Yesterday, American Federation of Teachers’ President Randi Weingarten had an op-ed in the Washington Post calling for national academic standards. Of course, union support for national standards is itself almost reason enough to fight any such move to the death, but over at The Corner Ramesh Ponnuru asks a critical question, wondering “why we should expect federal standards to resemble the best state standards rather than the worst ones.”

As I’ve pointed out on numerous occasions, especially to the standards zealots on the right, there is no good reason to expect quality to prevail. The people who would be held to high standards, such as teachers and school administrators, have huge incentives and political power to fight rigor, and given their political heft would almost certainly prevail. Indeed, based on what’s happened with standards to date, the odds seem hugely in favor of wimpiness. As I wrote in response to Michael Petrilli of the Thomas B. Fordham Foundation a couple of years ago:

Given history and political reality, Petrilli and other like-minded conservatives have very few government standards successes to hang their hats on. Indeed, that’s why they’ve had to ask the country to play 6 percent roulette: “Of course, getting national standards and tests right is no small feat,” Petrilli acknowledges. “But McCluskey is wrong to insist that it cannot be done. After all, California, Massachusetts, and Indiana managed to develop excellent standards over the past decade. If it can happen in Sacramento or Boston, it could happen in Washington, D.C., too.”

So, because three out of fifty states have gotten standards right, we should gamble on the feds getting them right, too, and give Washington the authority to set the standards for every public school in America? That’s crazy.

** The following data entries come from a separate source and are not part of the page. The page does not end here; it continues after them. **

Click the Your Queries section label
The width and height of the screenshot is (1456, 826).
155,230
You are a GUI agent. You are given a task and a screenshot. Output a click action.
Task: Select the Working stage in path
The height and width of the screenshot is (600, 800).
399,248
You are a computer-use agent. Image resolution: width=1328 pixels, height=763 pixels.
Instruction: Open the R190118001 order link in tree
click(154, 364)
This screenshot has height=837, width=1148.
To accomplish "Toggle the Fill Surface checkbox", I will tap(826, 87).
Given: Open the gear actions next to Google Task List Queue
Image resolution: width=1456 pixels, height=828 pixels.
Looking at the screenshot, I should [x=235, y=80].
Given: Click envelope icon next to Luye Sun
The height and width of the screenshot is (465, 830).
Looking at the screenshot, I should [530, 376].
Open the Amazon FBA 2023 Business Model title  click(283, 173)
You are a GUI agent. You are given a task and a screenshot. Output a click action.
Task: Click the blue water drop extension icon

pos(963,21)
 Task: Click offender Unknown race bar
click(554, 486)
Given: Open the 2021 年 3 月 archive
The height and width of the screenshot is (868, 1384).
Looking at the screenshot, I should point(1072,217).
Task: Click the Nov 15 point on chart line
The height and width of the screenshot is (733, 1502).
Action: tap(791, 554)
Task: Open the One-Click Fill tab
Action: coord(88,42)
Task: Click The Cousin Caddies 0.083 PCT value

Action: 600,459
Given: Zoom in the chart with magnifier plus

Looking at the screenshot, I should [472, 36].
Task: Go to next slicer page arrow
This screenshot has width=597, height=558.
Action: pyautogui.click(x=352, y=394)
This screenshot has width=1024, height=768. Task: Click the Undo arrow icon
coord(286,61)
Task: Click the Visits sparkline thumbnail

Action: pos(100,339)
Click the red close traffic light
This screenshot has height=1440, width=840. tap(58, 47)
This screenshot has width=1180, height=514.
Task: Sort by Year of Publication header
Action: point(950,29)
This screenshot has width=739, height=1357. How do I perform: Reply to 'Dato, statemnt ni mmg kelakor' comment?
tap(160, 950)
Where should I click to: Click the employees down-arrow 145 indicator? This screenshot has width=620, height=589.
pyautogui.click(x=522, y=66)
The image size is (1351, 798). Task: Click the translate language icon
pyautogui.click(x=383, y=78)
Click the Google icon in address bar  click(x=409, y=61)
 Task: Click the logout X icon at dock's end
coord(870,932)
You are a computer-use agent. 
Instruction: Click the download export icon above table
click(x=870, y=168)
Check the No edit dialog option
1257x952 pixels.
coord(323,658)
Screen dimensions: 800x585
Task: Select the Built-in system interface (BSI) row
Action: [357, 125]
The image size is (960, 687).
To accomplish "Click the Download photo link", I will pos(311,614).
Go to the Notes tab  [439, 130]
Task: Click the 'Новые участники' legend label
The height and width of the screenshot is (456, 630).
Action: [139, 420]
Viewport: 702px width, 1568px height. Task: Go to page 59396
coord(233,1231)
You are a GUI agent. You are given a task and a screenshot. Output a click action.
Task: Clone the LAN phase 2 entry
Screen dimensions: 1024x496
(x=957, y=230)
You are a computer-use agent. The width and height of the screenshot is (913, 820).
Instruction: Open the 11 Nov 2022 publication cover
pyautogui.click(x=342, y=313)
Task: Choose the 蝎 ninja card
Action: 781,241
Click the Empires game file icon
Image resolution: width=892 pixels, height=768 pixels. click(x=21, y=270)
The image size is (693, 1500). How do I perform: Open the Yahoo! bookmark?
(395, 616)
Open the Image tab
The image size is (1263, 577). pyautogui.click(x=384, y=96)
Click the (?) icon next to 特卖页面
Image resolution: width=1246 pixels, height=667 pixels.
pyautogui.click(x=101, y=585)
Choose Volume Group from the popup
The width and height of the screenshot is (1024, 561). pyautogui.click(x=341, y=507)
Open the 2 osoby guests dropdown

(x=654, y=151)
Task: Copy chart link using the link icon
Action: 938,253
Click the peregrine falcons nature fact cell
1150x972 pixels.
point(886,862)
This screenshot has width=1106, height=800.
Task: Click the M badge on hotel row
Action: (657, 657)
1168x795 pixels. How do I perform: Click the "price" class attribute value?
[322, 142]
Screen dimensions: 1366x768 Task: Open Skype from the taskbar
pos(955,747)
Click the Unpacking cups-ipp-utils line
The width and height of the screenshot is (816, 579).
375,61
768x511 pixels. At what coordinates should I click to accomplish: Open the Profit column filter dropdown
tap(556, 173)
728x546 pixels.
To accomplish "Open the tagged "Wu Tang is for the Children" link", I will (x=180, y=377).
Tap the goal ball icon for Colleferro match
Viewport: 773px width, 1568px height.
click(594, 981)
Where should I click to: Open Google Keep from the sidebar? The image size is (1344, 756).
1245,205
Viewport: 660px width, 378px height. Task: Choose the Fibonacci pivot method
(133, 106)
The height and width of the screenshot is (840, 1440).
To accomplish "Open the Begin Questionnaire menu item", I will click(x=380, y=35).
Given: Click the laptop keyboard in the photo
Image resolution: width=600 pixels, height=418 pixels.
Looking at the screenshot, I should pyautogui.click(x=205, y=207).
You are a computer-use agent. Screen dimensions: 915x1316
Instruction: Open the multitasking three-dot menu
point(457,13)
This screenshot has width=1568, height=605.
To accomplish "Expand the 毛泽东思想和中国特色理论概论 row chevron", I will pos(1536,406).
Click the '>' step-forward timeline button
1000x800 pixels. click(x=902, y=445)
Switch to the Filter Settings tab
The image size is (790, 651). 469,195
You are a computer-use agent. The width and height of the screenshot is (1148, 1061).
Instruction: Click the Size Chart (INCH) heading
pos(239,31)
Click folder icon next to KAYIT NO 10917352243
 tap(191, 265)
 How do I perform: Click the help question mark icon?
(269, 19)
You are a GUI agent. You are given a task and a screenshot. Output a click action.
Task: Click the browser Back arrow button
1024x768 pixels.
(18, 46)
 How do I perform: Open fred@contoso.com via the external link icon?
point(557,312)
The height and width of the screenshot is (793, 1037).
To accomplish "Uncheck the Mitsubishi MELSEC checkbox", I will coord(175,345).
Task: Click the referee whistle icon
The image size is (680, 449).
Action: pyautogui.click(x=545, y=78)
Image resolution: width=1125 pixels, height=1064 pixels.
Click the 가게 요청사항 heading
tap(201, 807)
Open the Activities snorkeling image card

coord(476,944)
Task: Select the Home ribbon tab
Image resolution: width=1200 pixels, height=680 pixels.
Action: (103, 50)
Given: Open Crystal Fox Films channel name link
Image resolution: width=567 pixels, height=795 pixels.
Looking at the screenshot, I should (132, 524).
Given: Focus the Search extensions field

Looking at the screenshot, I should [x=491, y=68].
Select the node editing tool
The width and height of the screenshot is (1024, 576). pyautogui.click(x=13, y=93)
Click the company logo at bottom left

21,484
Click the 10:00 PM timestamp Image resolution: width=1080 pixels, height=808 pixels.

Maybe if we tweak Petrilli’s statement, its insanity will be more clear: “Getting national standards and tests right is no small feat. And McCluskey is right to insist that it almost certainly can’t be done. After all, Alabama, Alaska, Arizona, Arkansas, Colorado, Connecticut, Delaware, Florida, Georgia, Hawaii, Idaho, Illinois, Iowa, Kansas – and the list goes on - haven’t managed to develop excellent standards over the past decade. If it can’t happen in Montgomery or Juneau, it probably won’t happen in D.C., either.”